Years Ago
Today is Friday, Feb. 7, the 38th day of 2014. There are 327 days left in the year.
ASSOCIATED PRESS:
On this date in:
1795: The 11th Amendment to the U.S. Constitution, dealing with states’ sovereign immunity, is ratified.
1857: A court in France acquits author Gustave Flaubert of obscenity for his serialized novel “Madame Bovary.”
1904: A fire begins in Baltimore that rages for about 30 hours and destroys more than 1,500 buildings.
1914: Keystone Film Co. releases the silent short comedy “Kid Auto Races at Venice,” Charles Chaplin’s second film, and the first in which he plays the Little Tramp.
1936: President Franklin D. Roosevelt authorizes a flag for the office of the vice president.
1944: Bing Crosby and the John Scott Trotter Orchestra record “Swinging on a Star” for Decca Records in Los Angeles.
VINDICATOR FILES
1989: Youngstown Mayor Patrick Ungaro and Law Director Edwin Romero vote to loan $80,000 to Ramex Transportation Inc., 123 E. Rayen Ave., over the objections of Finance Director Gary Kubic, who says the company is nearly $1 million in debt.
The Vatican’s Congregation for religious and Secular Institutions upholds the dismissal of the Rev.
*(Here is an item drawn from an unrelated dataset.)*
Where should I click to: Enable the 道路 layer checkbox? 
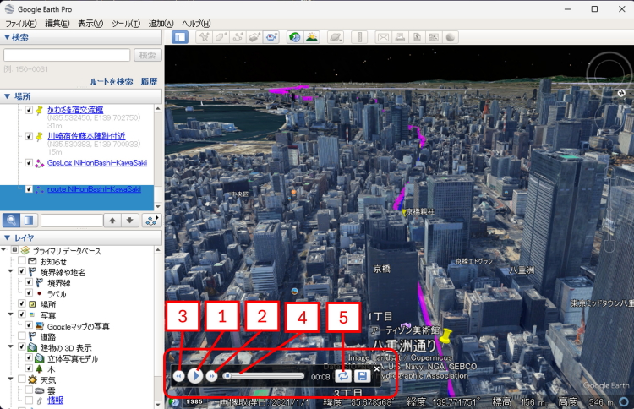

Richard Madden, the Carmelite priest who has been involved in a long-standing dispute with his religious order and Youngstown Bishop James W. Malone.
1974: Some 40 Mahoning County sheriff’s deputies in riot gear join 20 highway patrolmen and National Guardsmen in a show of force to reopen the Penn-Ohio Truck Stop in North Lima.
Union National Bank of Youngstown has shown remarkable growth during the past five years in all major financial categories and increased dividends for the 17th consecutive year, President Earl W. Brauninger reports.
A $1.5 million expansion of the Crane Co.’s Deming Division pump plant on Allen Road in Salem is announced by N.L. Ray, division general manager.
1964: Carbon Limestone Co. awards a $250,000 contract to the Joseph Bucheit Co. for a $225,000 general office building on Route 224 near the Ohio-Pennsylvania line.
Concetta Malito of Girard will reign as the 19th annual Mardi Gras Queen of the Newman Club at Youngstown University.
Federal officials in Chicago notify the city that the first urban renewal project in the Youngstown University area is approved for $1,082,012.
1939: The Youngstown Board of Education adopts a 1939 budget of $3.7 million, an increase of $360,791 over 1938.
Fourteen-year-old Anita Cabrere is in fairly good condition at St. Elizabeth Hospital after jumping from a second floor window to escape a fire at the family home at 602 North Ave. Her mother and a brother and a sister were able to escape down a stairway.
A proposed Atlantic-Gulf canal across northern Florida wins the support of Congressman Michael J. Kirwan of Youngstown, one of 14 members of the House rivers and harbors committee.